- Born: Penelope Jane Junor 6 October 1949 (age 76) Leatherhead, Surrey, England
- Occupations: Journalist, royal biographer, author
- Years active: 1981–present
- Spouse: James Leith ​(m. 1970)​
- Children: 4, including Sam Leith
- Father: Sir John Junor

= Penny Junor =

English journalist and author

Penelope Jane Junor (/'dZun@r/; born 6 October 1949) is an English journalist and author.

==Early life and education==
Born in Leatherhead, Surrey, Junor was educated at Benenden School in Kent. Her father was the newspaper editor Sir John Junor and her brother Roderick (1944–2000), to whom she was very close throughout his life, was a leader writer for The Daily Telegraph and speechwriter for Margaret Thatcher. She studied history at St Andrews University but left in her second year to get married.

==Career==
Junor started out on television in 1981, aged 32, presenting a programme called Collecting Now when she worked as a reporter. The following year in 1982, she presented 4 what's it worth which was an award-winning consumer programme broadcast by Channel 4 in which she worked as an investigative reporter and presenter. This programme continued until 1989. In addition, she also co-presented The Afternoon Show on BBC1 with singer Barbara Dickson from 1984 to 1985.

Junor was the main presenter (1988–1997) of the Travel Show Guides on BBC2 alongside Matthew Collins (Collins named 'The Special Assignments Man' did all the travelling) and John Kettley presented the weather forecast for the holiday destination for the forthcoming week or so. The guides were brief and concise films enabling holidaymakers to learn about the resort that was highlighted before travelling there.

Junor has written several books about the British royal family; she has written biographies of Diana, Princess of Wales (1982) and Charles, Prince of Wales (1987 and 1998), and Charles and Diana: Portrait of a Marriage (1991). The Firm: The Troubled Life of the House of Windsor followed in 2005. Her work on the Waleses "alienated" both of them and she reportedly considers the experience the worst of her career. She has also written and had published a book titled Prince William: The Man Who Will Be King (2012).

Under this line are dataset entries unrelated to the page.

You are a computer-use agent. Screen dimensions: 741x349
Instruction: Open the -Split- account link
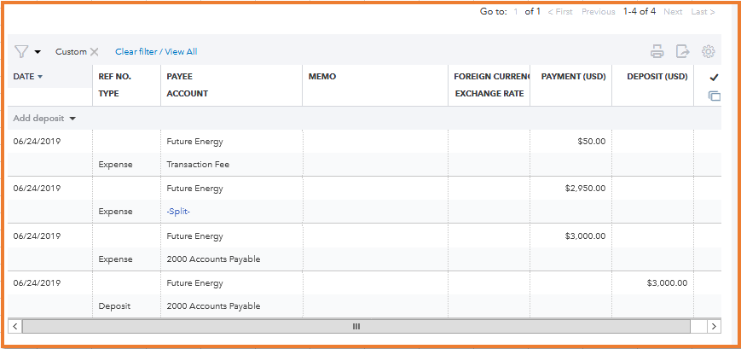pos(178,212)
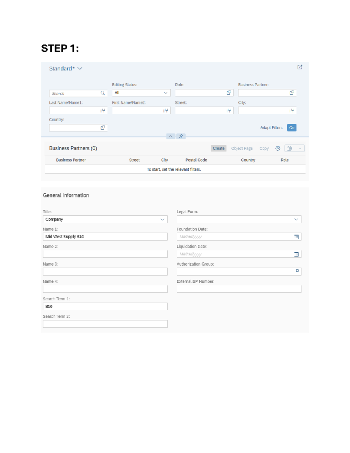Image resolution: width=350 pixels, height=453 pixels.
Task: Open the Business Partners table settings gear
Action: pyautogui.click(x=277, y=148)
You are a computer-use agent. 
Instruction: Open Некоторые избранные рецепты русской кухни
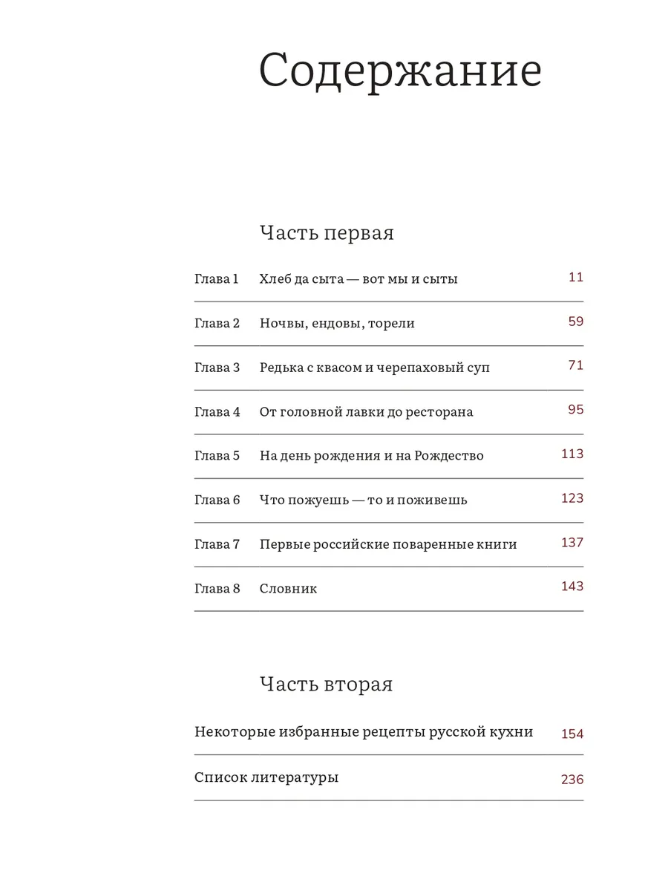(364, 732)
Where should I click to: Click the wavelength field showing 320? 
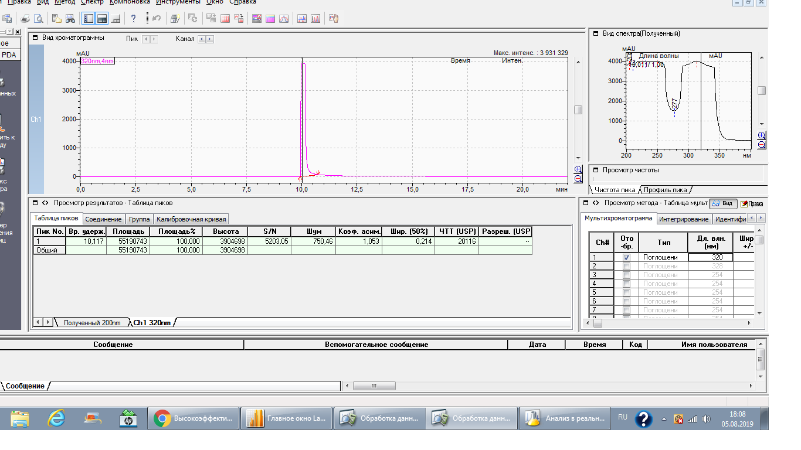[x=710, y=257]
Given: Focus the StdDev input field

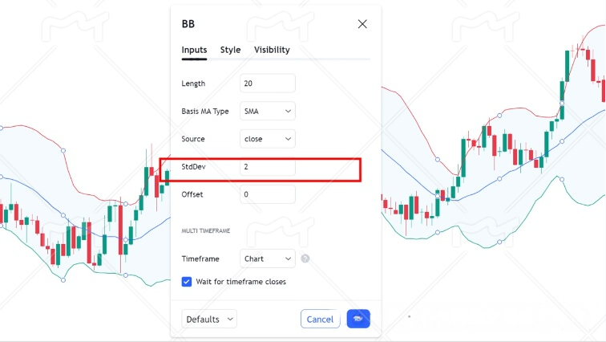Looking at the screenshot, I should pos(268,167).
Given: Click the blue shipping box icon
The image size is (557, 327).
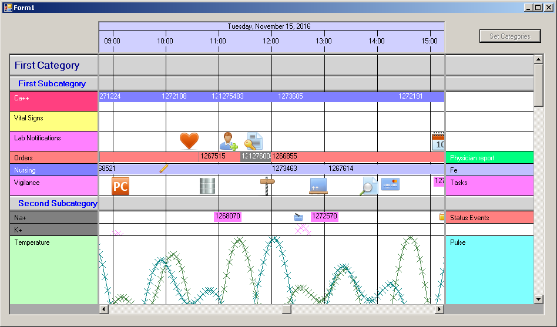Looking at the screenshot, I should 318,186.

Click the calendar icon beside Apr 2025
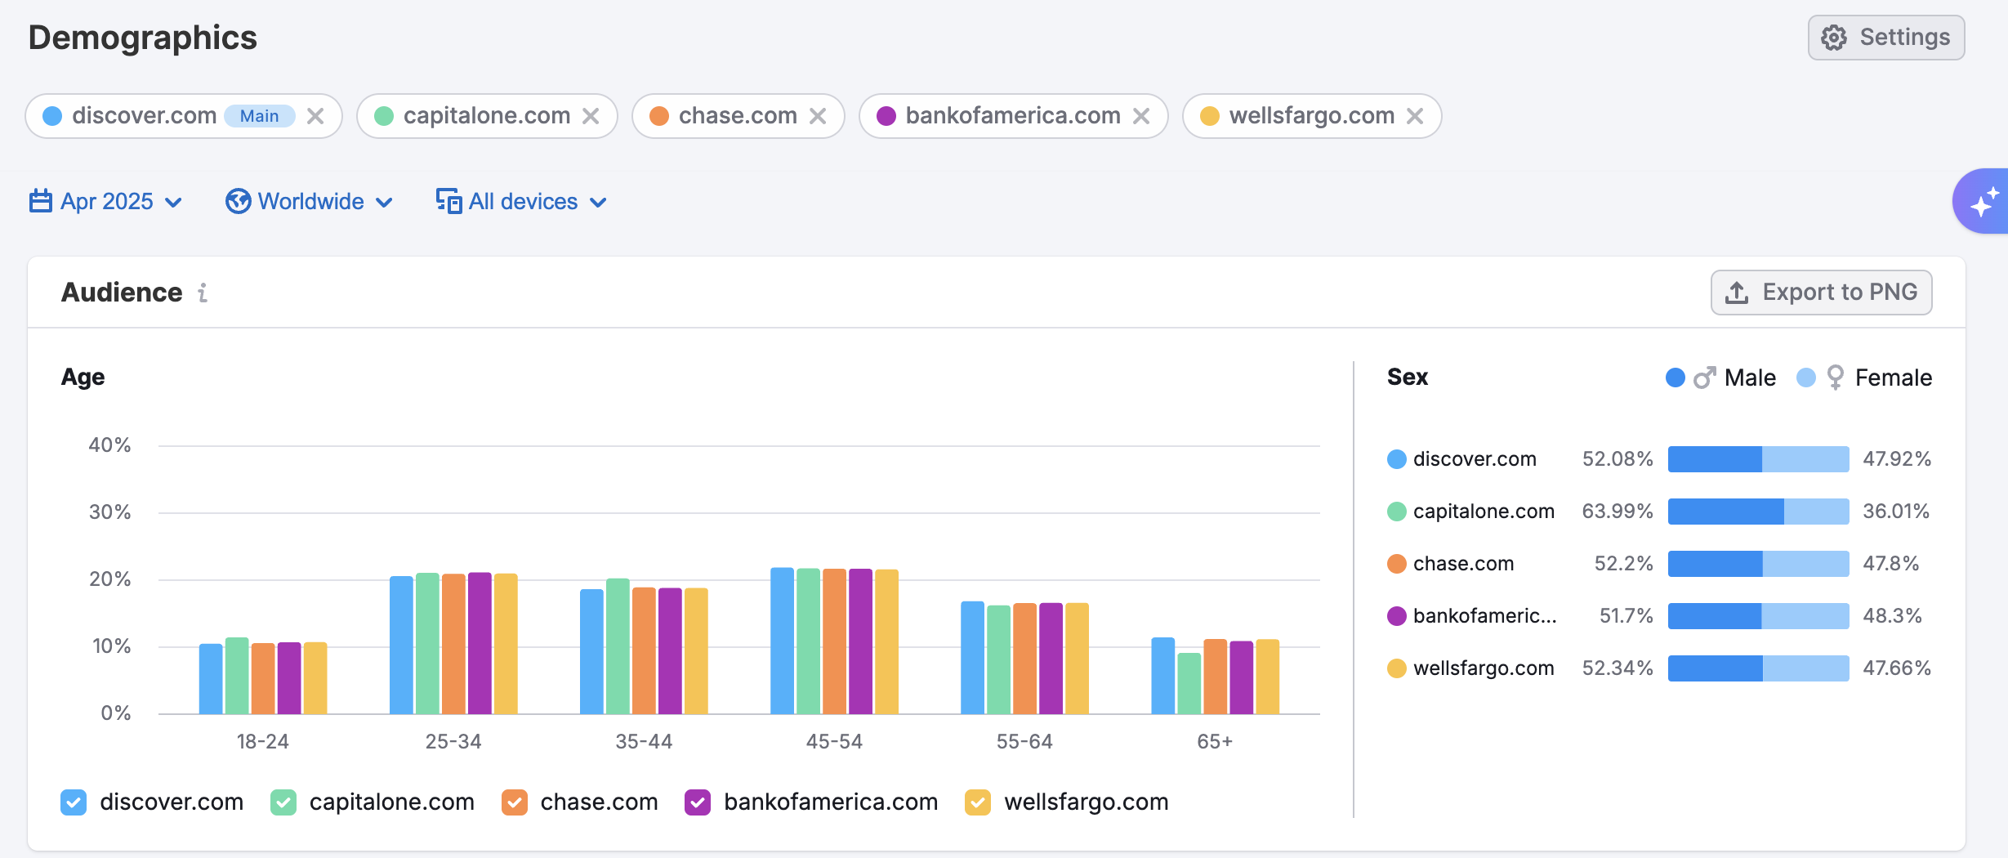coord(40,201)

This biography of Prince William ends with his marriage to Catherine Middleton. Junor's biography of Prince Harry, Prince Harry: Brother, Soldier, Son, was published in 2014.

Junor's other books include works on Margaret Thatcher (1983), actor Richard Burton (1986) and John Major (1993). She subsequently said in an interview that she found Major to be a failure as a British prime minister. In 2007, she co-authored Wonderful Today with Pattie Boyd, the former fashion model and former wife of English rock stars George Harrison and Eric Clapton. Junor assisted Sir Cliff Richard in writing the number one best-selling My Life, My Way (2008) which sold over 250,000 copies and Shaun Ellis with his book The Man Who Lives with Wolves (2009). Her father, John Junor, was the subject of her memoir Home Truths: Life Around My Father (2002), "an unflattering account".

Junor has worked for the Evening Standard and a column for Private Eye lasted five years.

==Personal life==
Junor married ex-restaurateur James Leith (the brother of Prue) in 1970. She has four children with her husband; their eldest son is the journalist Sam Leith.

==Bibliography==
- Junor, Penny; Diana, Princess of Wales: A Biography, Sidgwick & Jackson, 1982. ISBN 9780283988431.
- Junor, Penny; Charles and Diana: Portrait of a Marriage, Trafalgar Square, 1991. ISBN 9780747203506.
- Junor, Penny; Queen Elizabeth II: 1952-1992: A Pictorial Celebration of Her Reign, Longmeadow Press, 1992. ISBN 9780681414723.
- Junor, Penny; Charles: Victim or Villain?, HarperCollins, 1998. ISBN 9780002559003.
- Junor, Penny; The Firm: The Troubled Life of the House of Windsor, Bertrams Print On Demand, 2009 [2005]. ISBN 9780007326464.
- Junor, Penny; Prince William: The Man Who Will Be King, Open Road Media, 2012. ISBN 9781453264836.
- Junor, Penny; Prince Harry: Brother, Soldier, Son, Grand Central Publishing, 2014. ISBN 9781455549849.
- Junor, Penny; The Duchess: Camilla Parker Bowles and the Love Affair that Rocked the Crown, HarperCollins, New York, 29 June 2017. ISBN 9780062471123.
- Junor, Penny; All The Queen's Corgis: Corgis, Dorgis and Gundogs: The Story of Elizabeth II and Her Most Faithful Companions, Hodder & Stoughton, 2018. ISBN 9781473686755.